On pourrait alors, dans un tel contexte, méditer aussi cette forte parole de M. Mélenchon : "De toute manière, l'État ne rembourse jamais ses dettes".
Or, les critères de Maastricht ont été calculés, rappelons-le, en fonction de telles données : pas plus de 3 % de déficit des administrations publiques, pas plus de 60 % d'endettement, pourcentages rapportés aux produits intérieurs bruts annuels de chaque pays, c'est-à-dire à l'activité des citoyens, et pas plus de 3 % d'évolution des prix, cela peut sembler raisonnable, mais c'est déjà concéder gravement à de faux principes.
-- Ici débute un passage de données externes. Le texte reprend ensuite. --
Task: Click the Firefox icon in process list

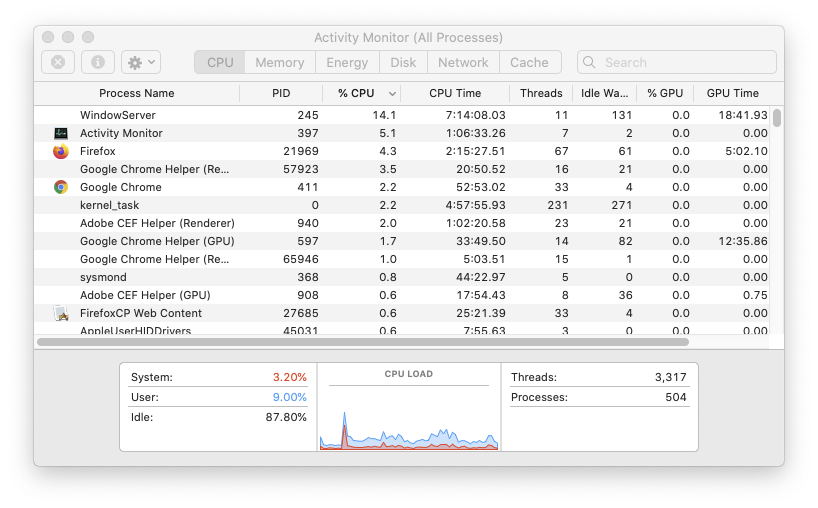Action: point(60,151)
Soulignons par exemple que le ministre allemand des Finances au cours des années 1990,
M. Théo Waigel énonçait non seulement la nécessité d'un euro "aussi solide que le mark", mais au bout du compte affirmait l'objectif de déficits prévisionnels limités à 1 % (4), et ceci en dépit du poids de l'absorption par l'économie ouest-allemande du poids de l'ancienne zone d'occupation communiste.
Présenter de la sorte comme une immense victoire le retour de la France à un niveau de déficit prévisionnel de l'ordre de 2,6 % pour l'année 2007 constitue donc une tromperie.
JG Malliarakis
©L'Insolent(1) Effectuée par l'institut britannique Harris et publiée à Londres le 29 janvier.
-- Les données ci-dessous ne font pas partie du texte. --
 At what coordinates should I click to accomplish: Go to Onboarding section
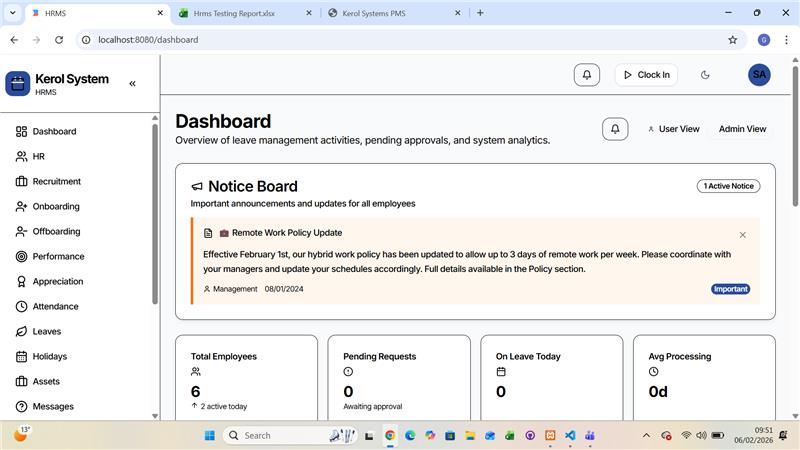tap(56, 207)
(2) Essayons de résumer brièvement ici l'absurdité des interventions étatistes en faveur d'une monnaie artificiellement "forte", qui se révèlent autant de tricheries contre-productives. Le paradoxe des rapports de change est, en effet trop, rarement souligné auprès de l'opinion : en pure théorie, fixer un taux nominal d'intérêt élevé suppose une anticipation pessimiste quant à la valeur future du pouvoir d'achat de la monnaie. Au contraire un taux bas exprime une confiance dans la stabilité de la devise. Or, sur le marché réel des changes, les financiers considèrent, au rebours de cette donnée théorique, plus favorablement telle monnaie dont la banque centrale fixera des taux nominaux élevés. La parité de pouvoir d'achat, par exemple, le rapport entre le niveau observable des prix intérieurs américains et européens se trouve ainsi contredite par le rapport monétaire actuel entre dollar et euro. Ainsi la surévaluation actuelle de la monnaie unique aujourd'hui en vigueur dans 13 pays européens sur 27 s'établit-elle au détriment d'un nombre élevé de producteurs soumis à forte concurrence dans les pays considérés.
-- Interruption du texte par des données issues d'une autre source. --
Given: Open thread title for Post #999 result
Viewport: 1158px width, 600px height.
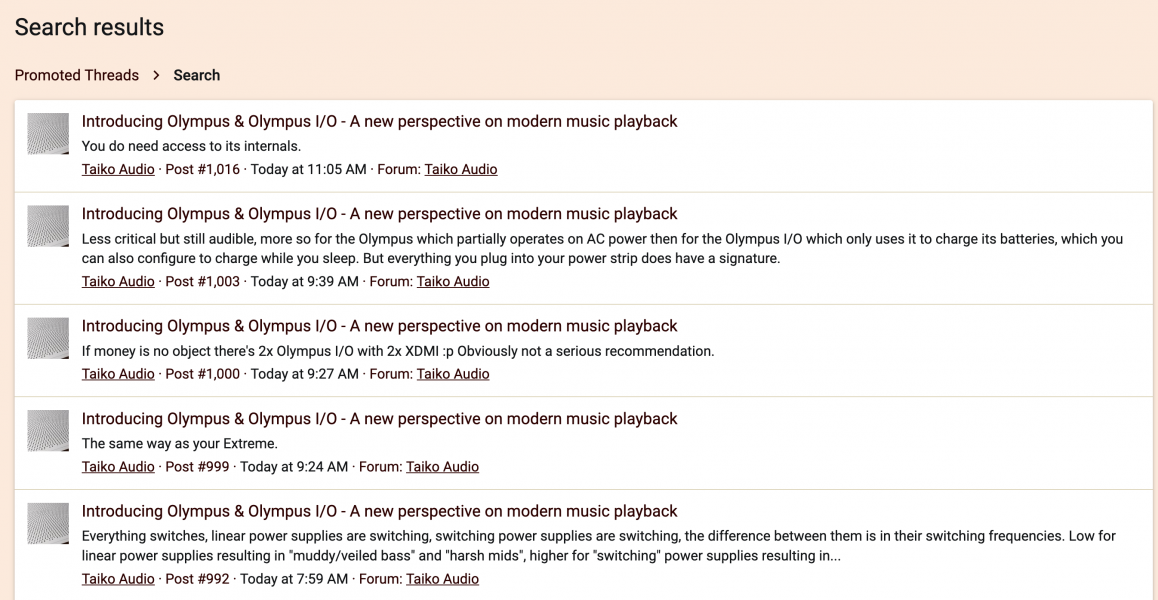Looking at the screenshot, I should pos(379,418).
(3) D'un particulier engagé auprès des banques à plus d'un certain pourcentage de son patrimoine négociable, on dira qu'il est surendetté. Or, nos chers inspecteurs des finances, beaucoup plus incompétents et imprévoyants que ne le croit le grand public, se sont toujours révélés incapables de fournir un chiffre crédible de la partie négociable des propriétés de l'État français, c'est-à-dire du domaine privé de l'État, ou encore des collectivité locale (l'édit de Villers-Cotterêts de 1539 toujours en vigueur ayant d'ailleurs établi l'inaliénabilité du domaine public). D'autre part, on rappellera aussi les déconvenues des tentatives de cessions partielles, objet de captations dont le Canard enchaîné devrait se montrer plus mordant à les dénoncer. L'équivalent des sûretés patrimoniales appliquées aux dettes dites publics portent sur l'activité des citoyens et contribuables. L'idée d'une fuite de la matière imposable et du cheptel corvéable apparaît alors comme inconcevable, et on n'hésitera pas à la dénoncer comme s'il s'agissait d'une trahison. Les sujets économiquement actifs du régime jacobin sont donc supposés, par les maîtres de celui-ci, se satisfaire d'un état juridique de serfs, attachés à la glèbe. La Russie a aboli le servage en 1861, l'Amérique, au prix d'une terrible guerre civile a détruit l'esclavage en 1865. Les dirigeants de l'Hexagone ne semblent pas encore tout à fait disposés à s'y résoudre au profit de leurs propres concitoyens régnicoles.
(4) c'est-à-dire à un niveau purement "technique", ce que l'on appelait autrefois "l'impasse budgétaire", supposant que la croissance effacerait le déficit des lois de finances rectificatives lors de la loi de règlement.